Intermittent fasting does something similar, if it's done correctly. Shit is wild.

[–] Volt@pawb.social 5 points 4 months ago

Close but not exactly, your body is capable of freely switching between fat or carb burning. When your body really thinks it's starving, it will start "eating" your muscles instead.

Fat burning gives steady supply of energy instead of the highs and lows of energy dense carbs. You feel this the hardest after lunch, on carbs you'll often feel tired and sluggish. You don't have this on keto.

Switching into keto can be a miserable experience though, so you're right about that. Once in keto it's chill.

[–] BCsven@lemmy.ca 2 points 4 months ago

The thing with keto is when overweight people start they are overeating, and so dropping carbs puts them into calorie deficit for sustaining the bodily functions. Then forcing the body to have no quick fuel availble starts ketosis.

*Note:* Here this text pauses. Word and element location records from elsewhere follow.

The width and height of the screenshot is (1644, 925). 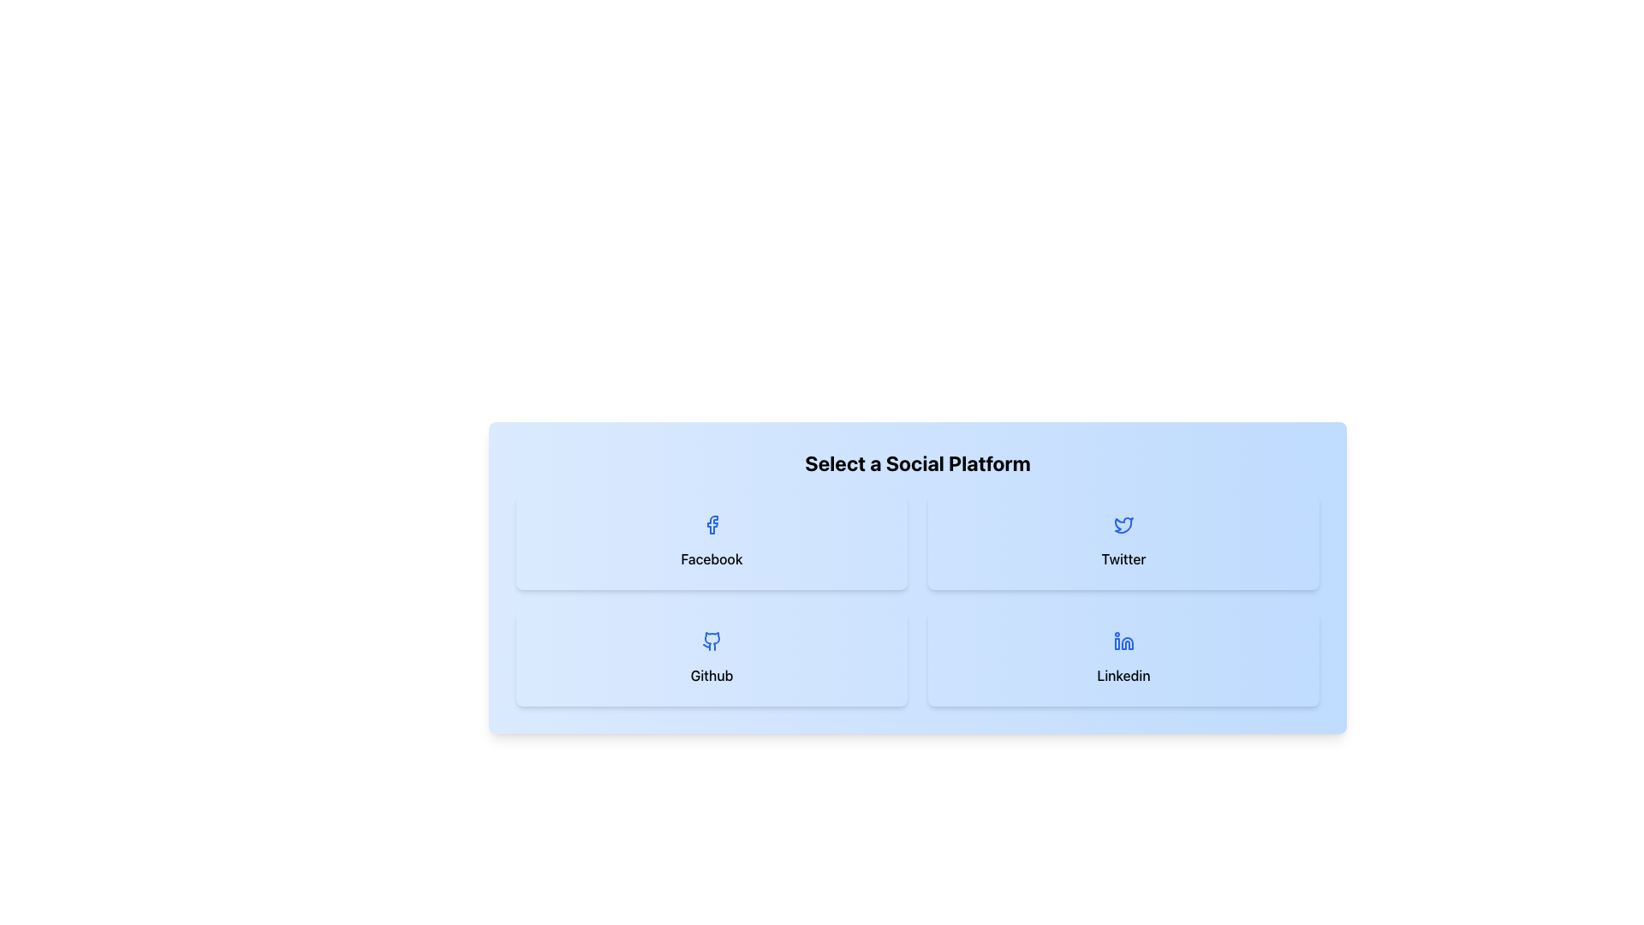 I want to click on the descriptive text element that identifies the associated Twitter icon, located in the upper-right quadrant of the application interface, so click(x=1123, y=558).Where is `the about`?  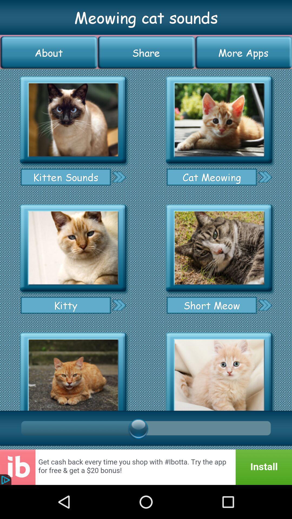
the about is located at coordinates (49, 52).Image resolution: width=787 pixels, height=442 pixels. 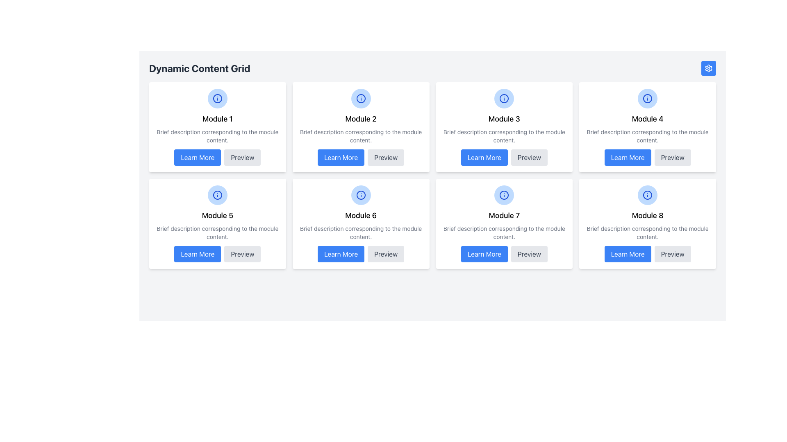 What do you see at coordinates (627, 254) in the screenshot?
I see `the 'Learn More' button, which is a rectangular button with white text on a blue background, located beneath the 'Module 8' card in the bottom-right area of the grid, to observe the color change` at bounding box center [627, 254].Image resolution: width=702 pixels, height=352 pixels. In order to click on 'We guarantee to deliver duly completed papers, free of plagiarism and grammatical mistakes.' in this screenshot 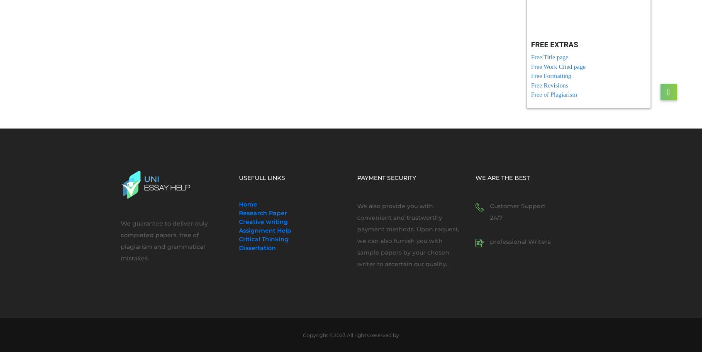, I will do `click(164, 240)`.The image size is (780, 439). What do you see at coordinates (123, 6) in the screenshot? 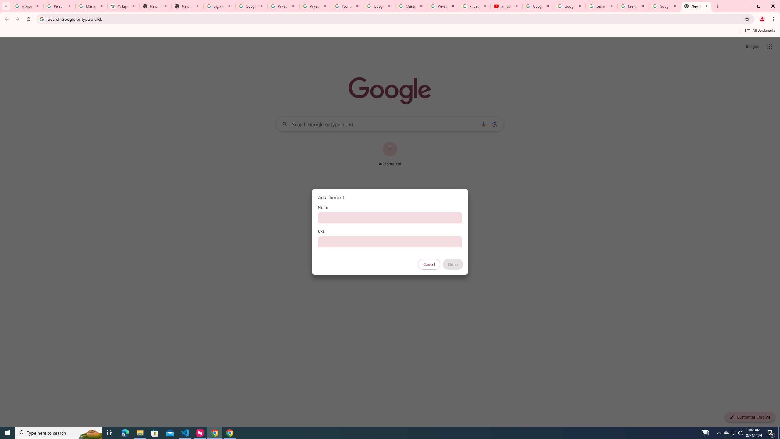
I see `'Wikipedia:Edit requests - Wikipedia'` at bounding box center [123, 6].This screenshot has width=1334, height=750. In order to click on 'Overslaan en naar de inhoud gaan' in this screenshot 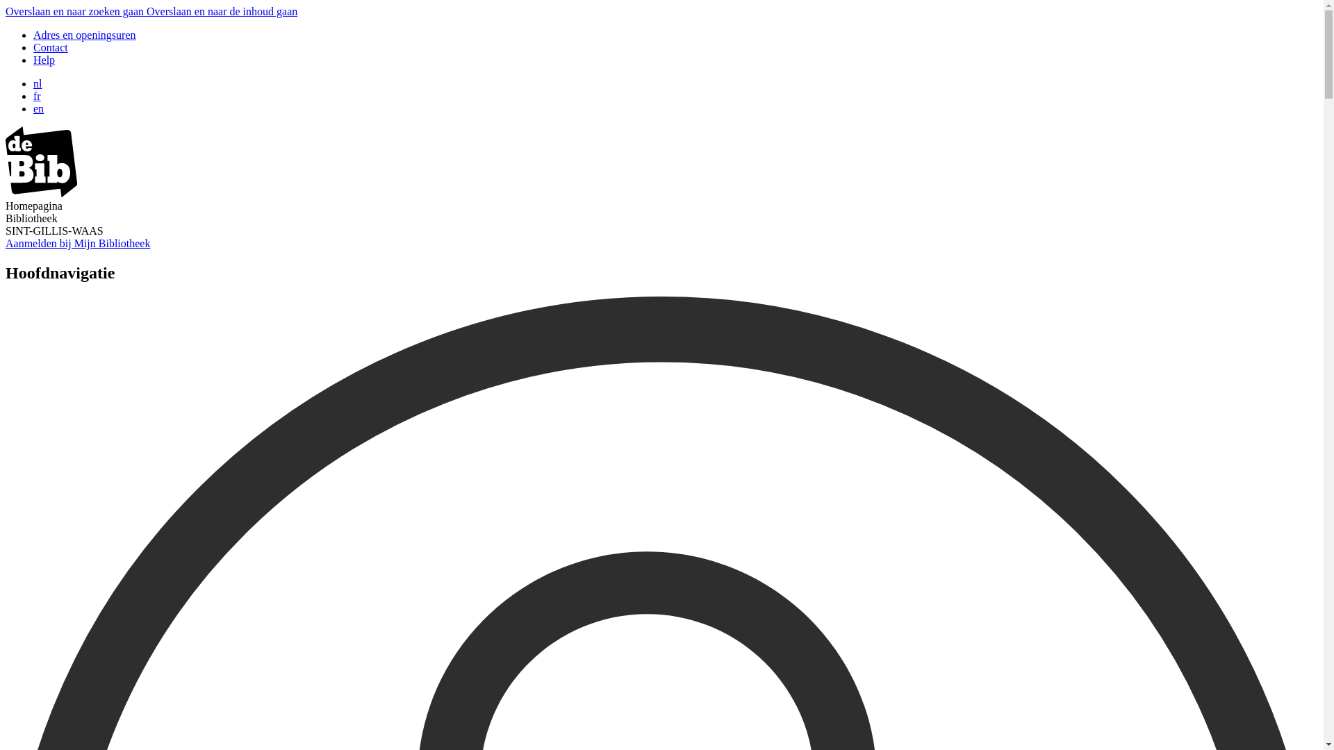, I will do `click(221, 11)`. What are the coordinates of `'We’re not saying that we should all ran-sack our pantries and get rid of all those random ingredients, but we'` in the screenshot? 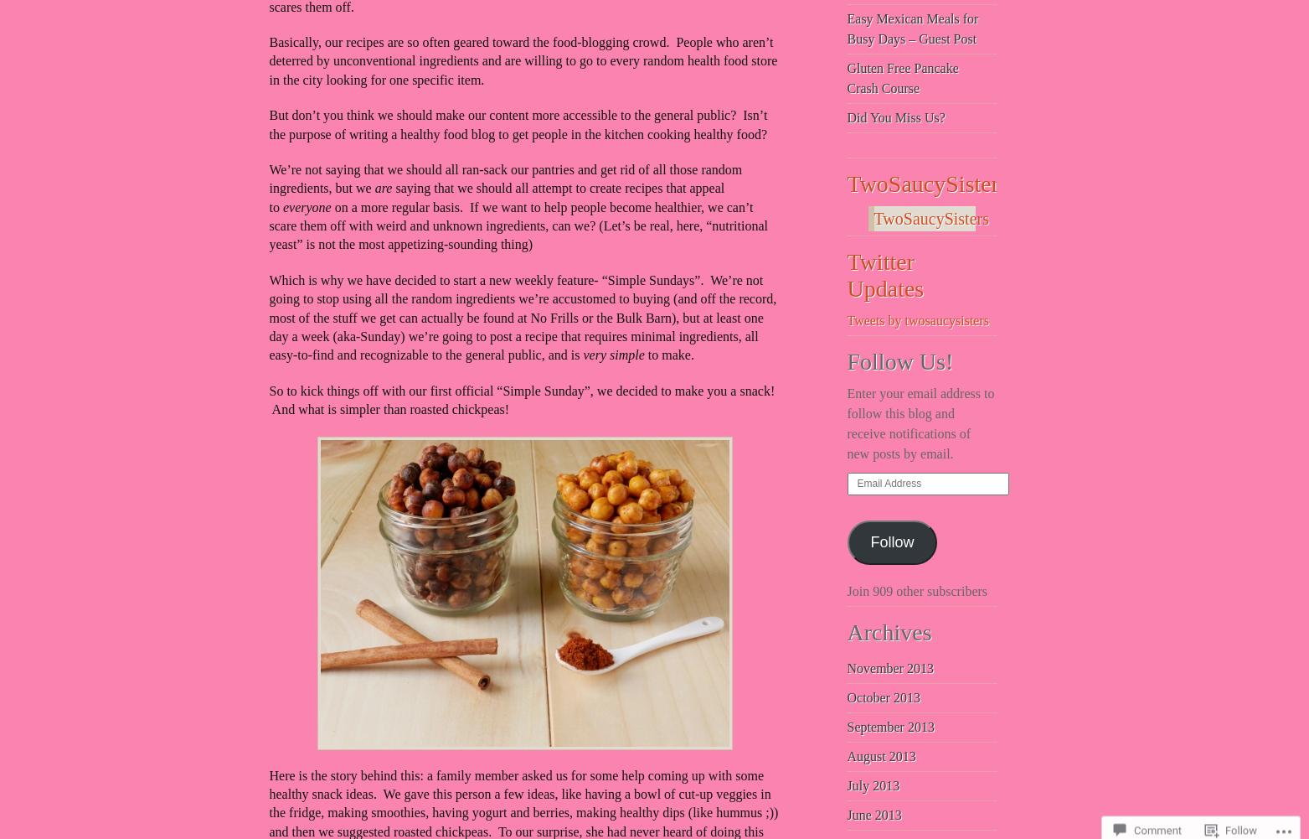 It's located at (504, 178). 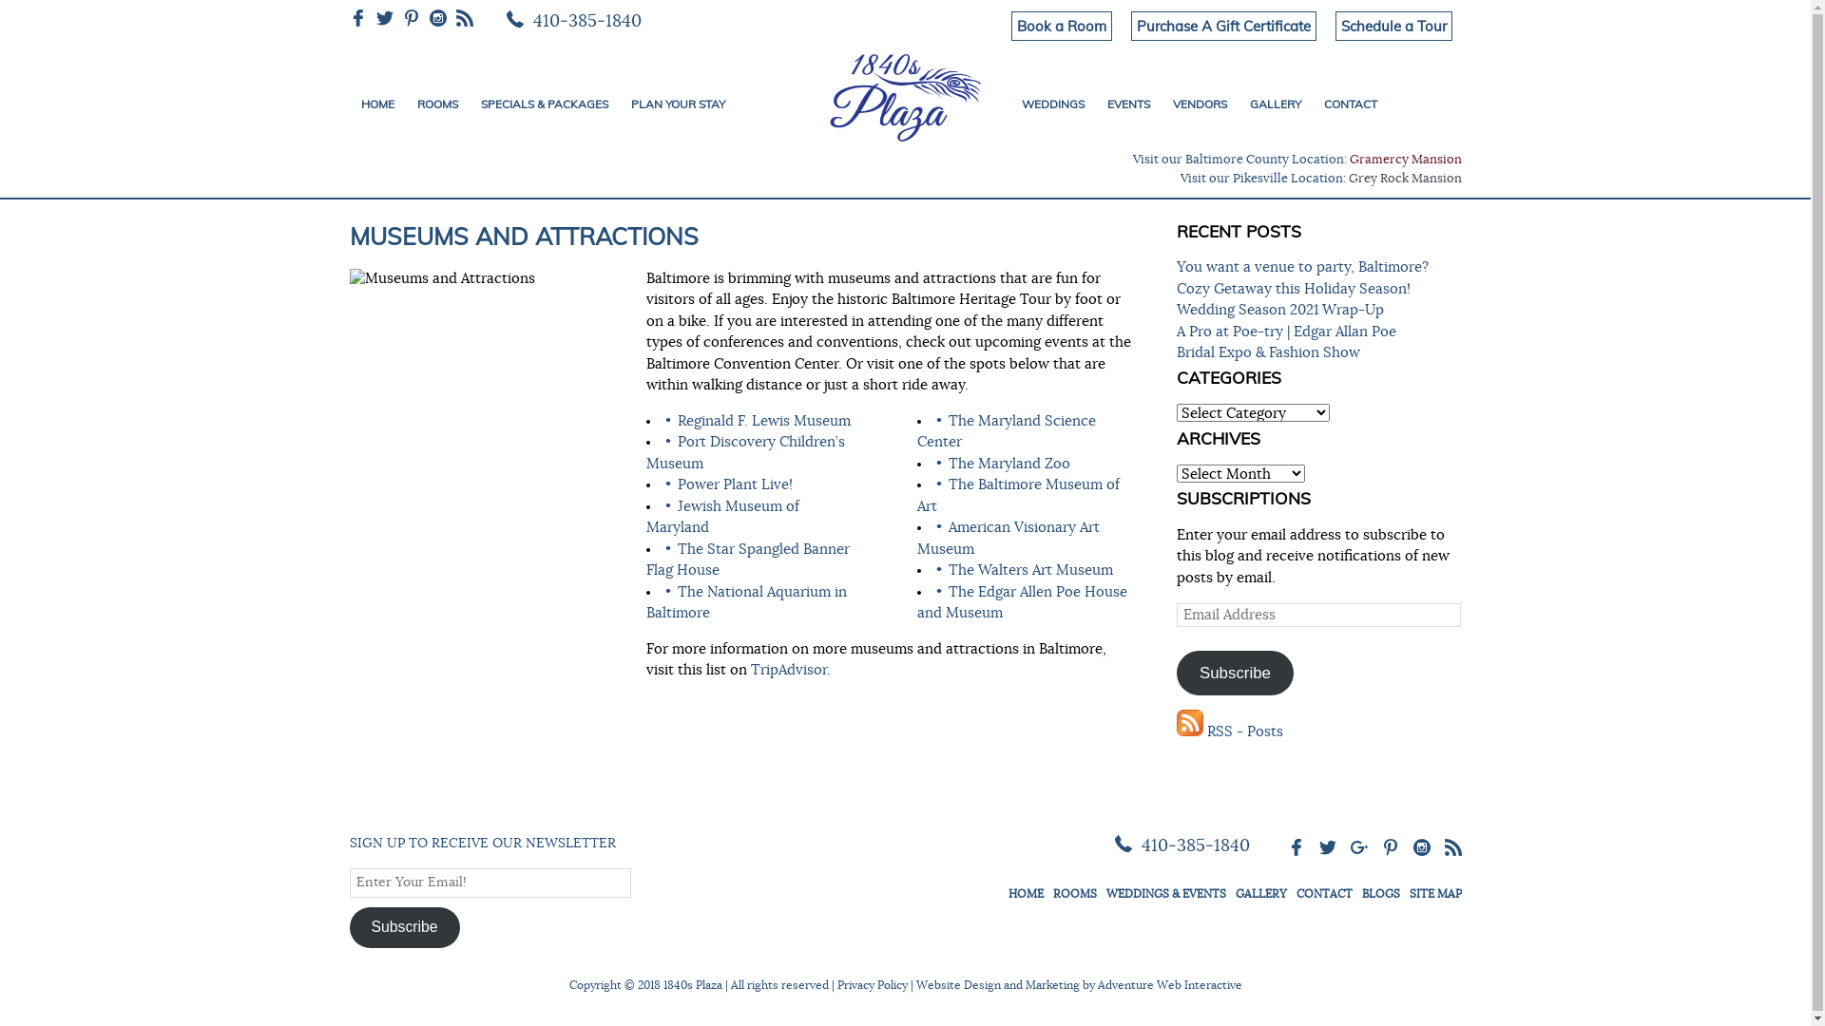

But over eating on keto can keep you from losing weight. Look to the traditional diet Inuit First nation that survived in the tundra on meats and fats. They weren't in ketosis

[–] Showroom7561@lemmy.ca 2 points 4 months ago

While "true" at face value, it's important to note what kind of weight loss people are experiencing.

Many of those diets cause water and muscle loss, so while you're losing "weight", it's the wrong kind of weight to lose! LOL

[–] cordlesslamp@lemmy.today 2 points 4 months ago (4 children)

How does eating foods with more fat help losing weight? What am I missing?

[–] sarchar@programming.dev 10 points 4 months ago

Fat doesn't make you fat. Overeating is generally the problem. Check out a book called The Big Fat Surprise -- it's quite a good read.

Because from a weight-loss perspective it doesn't matter what you eat, only how much calories you stuff into your mouth. You could eat nothing but bacon and still lose weight, if you eat only so much that you still burn more calories per day than the bacon delivers. If you keep your portions the same size but move to food with more calories, you will of course gain weight.

[–] BCsven@lemmy.ca 3 points 4 months ago

Fat can also trigger parts of your system to stop craving it, so you stop trying to aquire it by overeating. There are some science articles about it.

Staving off constant hunger can be as easy as cooking up a lentil (daal) soup that has some oil/butter in it. The lentils make you get a very full satisfied feeling in the bowel and the fats hit the part that wants fats.

[–] Don_alForno@feddit.de 2 points 4 months ago

Carbs are processed first, so if you don't eat carbs, in theory your body will burn depot fat earlier.

You still need to eat less calories than you burn though.

[–] Jake_Farm@sopuli.xyz 1 points 4 months ago

Metabolism can help or hinder weight loss depending on the diet.